With the model having run, the final step is to visulise the result. As before, we produce a simple plot of particle pathlines over the course of the simulation.

[6]:
import warnings
import numpy as np
from netCDF4 import Dataset
from datetime import timedelta
import cartopy.crs as ccrs

from pylag.processing.coordinate import utm_from_lonlat, lonlat_from_utm

from pylag.processing.ncview import Viewer
from pylag.processing.plot import FVCOMPlotter
from pylag.processing.plot import create_figure, colourmap

warnings.filterwarnings('ignore')

# Read in the bathymetry
ds = Dataset(grid_metrics_file_name, 'r')
bathy = -ds.variables['h'][:]
ds.close()
del(ds)

file_name = f"{simulation_dir}/output/pylag_1.nc"

# Time of flight (-ve)
time_of_flight = timedelta(hours=-15)

# Font size for plotting
font_size = 15

# Colour map for plotting
cmap = colourmap('h_r')

# Plot extents
extents = np.array([-4.3, -4.05, 50.25, 50.4], dtype=float)

fig, ax = create_figure(figure_size=(26., 26.), projection=ccrs.PlateCarree(), font_size=font_size, bg_color='gray')

# Configure plotter
plotter = FVCOMPlotter(grid_metrics_file_name,
                       geographic_coords=True,
                       font_size=font_size)


# Plot the bathymetry again. We'll overlay pathlines on top of this.
plotter.plot_field(ax, bathy, extents=extents, add_colour_bar=True, cb_label='Depth (m)',
                   vmin=-60., vmax=0., cmap=cmap)

# Dataset holding particle positions
viewer = Viewer(file_name, time_rounding=900)

# Get time index
date = viewer.date[0] + time_of_flight
time_index = viewer.date.tolist().index(date)
n_times = viewer.date[:time_index+1].shape[0]

# Convert positions into lons/lats
lons, lats = lonlat_from_utm(viewer('x')[time_index, :].squeeze(),
                             viewer('y')[time_index, :].squeeze(),
                             epsg_code=epsg_code)

# Plot particle final positions
ax, scatter = plotter.scatter(ax, lons, lats, s=8, color='#e50000', edgecolors='none')

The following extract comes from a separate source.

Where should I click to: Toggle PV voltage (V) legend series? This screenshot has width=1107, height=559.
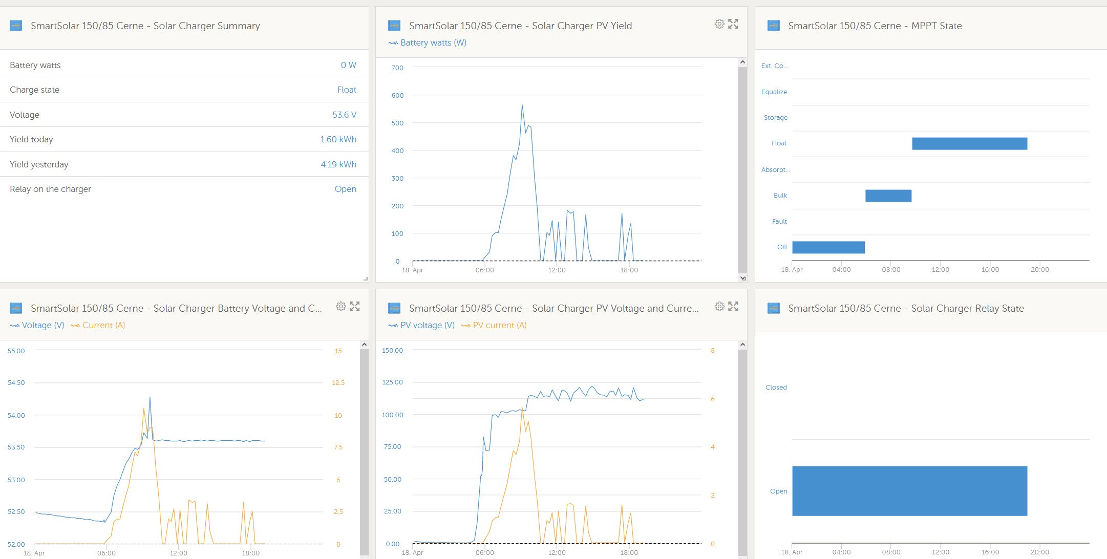(x=427, y=326)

# Convert all pathline coordinates into lons/lats
lons_paths, lats_paths = lonlat_from_utm(viewer('x')[:time_index+1, :],
                                         viewer('y')[:time_index+1, :],
                                         epsg_code=epsg_code)

# Add path lines
ax, lines = plotter.plot_lines(ax, lons_paths, lats_paths, linewidth=0.15, alpha=1, color='#0504aa')
../_images/examples_fvcom_backward_tracking_11_0.png

In the image, it can be seen that particles at the release site originated from within Plymouth Sound and up the River Tamar.